Serangan Balik, TikTok Gugat Donald Trump dan Menteri Perdagangan Amerika
jpnn.com, LOS ANGELES - Perusahaan jejaring sosial berbagi video, TikTok, pada Senin (24/8) mengajukan gugatan terhadap pemerintahan Trump atas perintah eksekutif yang melarang segala bentuk transaksi di Amerika Serikat (AS) dengan perusahaan induknya, ByteDance.
Dalam gugatan setebal 39 halaman yang diperoleh Xinhua, Presiden AS Donald Trump, Menteri Perdagangan Wilbur Ross, dan Departemen Perdagangan AS masuk dalam daftar pihak tergugat.
Menurut dokumen itu, TikTok menuding otoritas AS telah mencabut hak perusahaan tersebut tanpa bukti apa pun untuk menjustifikasi tindakan ekstremnya, serta mengeluarkan perintah tanpa proses hukum seperti yang dijamin dalam Amendemen Kelima.

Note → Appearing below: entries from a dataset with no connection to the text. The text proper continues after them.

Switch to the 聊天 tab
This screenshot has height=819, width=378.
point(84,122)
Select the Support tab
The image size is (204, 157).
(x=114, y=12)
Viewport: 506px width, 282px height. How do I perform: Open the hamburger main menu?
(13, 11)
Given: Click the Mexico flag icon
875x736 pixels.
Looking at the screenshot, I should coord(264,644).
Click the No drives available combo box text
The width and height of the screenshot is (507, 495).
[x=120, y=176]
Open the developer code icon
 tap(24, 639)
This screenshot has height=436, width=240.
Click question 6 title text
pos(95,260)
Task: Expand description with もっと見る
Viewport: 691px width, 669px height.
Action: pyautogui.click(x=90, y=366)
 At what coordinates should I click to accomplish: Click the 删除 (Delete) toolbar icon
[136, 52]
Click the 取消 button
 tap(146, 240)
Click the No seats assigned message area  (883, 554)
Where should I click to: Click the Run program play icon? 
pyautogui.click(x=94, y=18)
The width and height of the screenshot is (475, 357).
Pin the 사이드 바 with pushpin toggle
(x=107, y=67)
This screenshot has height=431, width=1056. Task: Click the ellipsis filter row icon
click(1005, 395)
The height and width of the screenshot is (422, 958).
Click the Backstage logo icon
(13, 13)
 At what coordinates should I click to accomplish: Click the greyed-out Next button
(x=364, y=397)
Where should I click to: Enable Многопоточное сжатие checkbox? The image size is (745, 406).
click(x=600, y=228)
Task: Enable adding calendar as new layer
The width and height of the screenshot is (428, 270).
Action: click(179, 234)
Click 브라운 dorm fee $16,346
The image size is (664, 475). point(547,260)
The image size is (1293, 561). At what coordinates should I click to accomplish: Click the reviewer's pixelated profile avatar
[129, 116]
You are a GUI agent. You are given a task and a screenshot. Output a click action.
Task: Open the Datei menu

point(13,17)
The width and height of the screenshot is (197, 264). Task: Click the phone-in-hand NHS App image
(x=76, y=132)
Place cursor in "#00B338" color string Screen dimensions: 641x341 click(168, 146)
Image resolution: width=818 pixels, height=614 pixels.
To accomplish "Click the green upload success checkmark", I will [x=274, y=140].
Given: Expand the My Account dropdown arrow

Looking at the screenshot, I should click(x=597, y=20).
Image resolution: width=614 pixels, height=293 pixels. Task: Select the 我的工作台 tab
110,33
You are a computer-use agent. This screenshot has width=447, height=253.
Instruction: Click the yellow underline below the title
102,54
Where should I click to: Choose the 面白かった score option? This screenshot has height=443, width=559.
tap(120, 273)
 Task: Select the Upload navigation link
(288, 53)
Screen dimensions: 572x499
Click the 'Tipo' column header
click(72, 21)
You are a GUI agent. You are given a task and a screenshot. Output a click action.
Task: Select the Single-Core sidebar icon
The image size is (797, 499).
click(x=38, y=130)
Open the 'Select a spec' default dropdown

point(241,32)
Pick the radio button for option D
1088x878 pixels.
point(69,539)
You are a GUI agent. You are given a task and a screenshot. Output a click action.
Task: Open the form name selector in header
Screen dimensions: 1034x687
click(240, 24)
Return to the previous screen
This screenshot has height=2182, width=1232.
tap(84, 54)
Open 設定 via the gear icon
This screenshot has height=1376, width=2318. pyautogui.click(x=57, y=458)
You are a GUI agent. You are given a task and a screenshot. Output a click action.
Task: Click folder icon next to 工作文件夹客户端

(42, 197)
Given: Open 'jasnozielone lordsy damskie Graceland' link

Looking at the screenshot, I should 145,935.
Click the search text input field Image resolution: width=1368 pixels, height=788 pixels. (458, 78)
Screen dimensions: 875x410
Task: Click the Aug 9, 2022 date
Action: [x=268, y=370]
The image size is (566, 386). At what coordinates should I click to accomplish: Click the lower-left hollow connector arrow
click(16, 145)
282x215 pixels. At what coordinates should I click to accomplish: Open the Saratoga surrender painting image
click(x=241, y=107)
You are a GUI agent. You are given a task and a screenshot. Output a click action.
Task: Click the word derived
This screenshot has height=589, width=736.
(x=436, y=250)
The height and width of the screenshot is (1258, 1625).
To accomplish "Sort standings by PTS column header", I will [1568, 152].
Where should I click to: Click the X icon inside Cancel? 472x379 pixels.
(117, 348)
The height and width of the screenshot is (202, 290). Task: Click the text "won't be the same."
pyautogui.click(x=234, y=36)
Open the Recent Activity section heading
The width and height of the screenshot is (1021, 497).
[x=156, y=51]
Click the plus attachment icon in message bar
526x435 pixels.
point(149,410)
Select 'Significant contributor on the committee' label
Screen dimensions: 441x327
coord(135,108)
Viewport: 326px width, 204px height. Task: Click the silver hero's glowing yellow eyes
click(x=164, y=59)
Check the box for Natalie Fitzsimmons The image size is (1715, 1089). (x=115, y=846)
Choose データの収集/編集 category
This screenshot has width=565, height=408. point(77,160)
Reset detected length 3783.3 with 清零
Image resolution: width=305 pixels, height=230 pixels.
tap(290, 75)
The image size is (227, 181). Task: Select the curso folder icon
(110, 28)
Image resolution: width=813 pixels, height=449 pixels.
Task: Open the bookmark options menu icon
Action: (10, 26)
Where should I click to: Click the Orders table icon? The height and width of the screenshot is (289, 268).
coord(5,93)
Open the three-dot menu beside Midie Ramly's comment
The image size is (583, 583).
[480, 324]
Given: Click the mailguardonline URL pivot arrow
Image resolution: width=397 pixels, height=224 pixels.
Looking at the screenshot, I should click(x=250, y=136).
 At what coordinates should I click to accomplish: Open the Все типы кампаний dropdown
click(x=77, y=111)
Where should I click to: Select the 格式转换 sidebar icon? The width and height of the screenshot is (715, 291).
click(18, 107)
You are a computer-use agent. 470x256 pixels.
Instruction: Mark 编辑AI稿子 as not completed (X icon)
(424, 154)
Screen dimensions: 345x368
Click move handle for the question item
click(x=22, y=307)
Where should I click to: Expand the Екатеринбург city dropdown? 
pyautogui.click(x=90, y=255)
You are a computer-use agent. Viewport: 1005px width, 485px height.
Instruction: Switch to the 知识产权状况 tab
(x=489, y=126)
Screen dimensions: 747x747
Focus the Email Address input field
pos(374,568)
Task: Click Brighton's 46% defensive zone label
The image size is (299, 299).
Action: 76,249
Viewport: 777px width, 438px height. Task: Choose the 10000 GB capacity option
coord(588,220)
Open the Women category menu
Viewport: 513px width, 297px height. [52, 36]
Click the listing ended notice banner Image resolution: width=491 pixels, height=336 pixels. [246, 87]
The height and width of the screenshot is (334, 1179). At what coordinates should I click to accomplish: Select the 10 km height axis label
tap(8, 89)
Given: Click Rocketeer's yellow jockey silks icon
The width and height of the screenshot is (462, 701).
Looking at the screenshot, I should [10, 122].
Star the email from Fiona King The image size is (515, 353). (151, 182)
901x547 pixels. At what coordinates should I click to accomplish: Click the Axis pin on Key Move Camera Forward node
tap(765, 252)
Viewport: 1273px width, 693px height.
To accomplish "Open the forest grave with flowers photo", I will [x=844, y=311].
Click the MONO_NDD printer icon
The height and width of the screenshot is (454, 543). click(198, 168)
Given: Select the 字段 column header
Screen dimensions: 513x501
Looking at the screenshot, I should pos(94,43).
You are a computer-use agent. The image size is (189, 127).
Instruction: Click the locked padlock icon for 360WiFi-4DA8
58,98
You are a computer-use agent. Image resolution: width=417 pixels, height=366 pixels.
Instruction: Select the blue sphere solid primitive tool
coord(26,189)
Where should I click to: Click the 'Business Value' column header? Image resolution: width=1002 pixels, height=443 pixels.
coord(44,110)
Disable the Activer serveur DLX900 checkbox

Sementara itu, dokumen tersebut mengutip pernyataan dari Trump terkait masalah ini, seperti menyatakan dalam konferensi pers bergaya kampanye bahwa TikTok "tidak memiliki hak" dan dia akan melarang aplikasi populer itu jika pihak perusahaan tidak menyerahkan uang kepada pemerintah demi mengamankan persetujuan untuk penjualan apa pun. Kata-kata itu tidak konstitusional.
"Dengan menuntut Penggugat untuk melakukan pembayaran ke Departemen Keuangan AS sebagai syarat untuk penjualan TikTok, Presiden telah mengambil properti Penggugat tanpa kompensasi yang melanggar Amandemen Kelima," kata dokumen itu.
Selain itu, gugatan tersebut mengatakan, dengan mencegah TikTok beroperasi di AS, perintah eksekutif itu melanggar hak kebebasan berkomunikasi perusahaan tersebut yang dilindungi Amandemen Pertama, sebagai sarana komunikasi ekspresif.
Perusahaan teknologi yang berbasis di Los Angeles itu berpendapat perintah eksekutif tersebut merupakan penyalahgunaan Undang-Undang Kekuatan Ekonomi Darurat Internasional (IEEPA), dengan mengizinkan pelarangan aktivitas yang belum terbukti sebagai "ancaman luar biasa dan tidak lazim" dalam kasus ini.
TikTok berargumen bahwa para presiden terdahulu menggunakan kekuasaan yang disahkan oleh IEEPA untuk melindungi negara dari ancaman pihak asing, termasuk terorisme dan penyebaran senjata pemusnah massal, tetapi perintah eksekutif ini berupaya menggunakan IEEPA untuk melawan perusahaan AS dengan ratusan karyawan tersebar di seluruh negara itu dan untuk menghancurkan komunitas daring berbagi konten video oleh jutaan warga Amerika.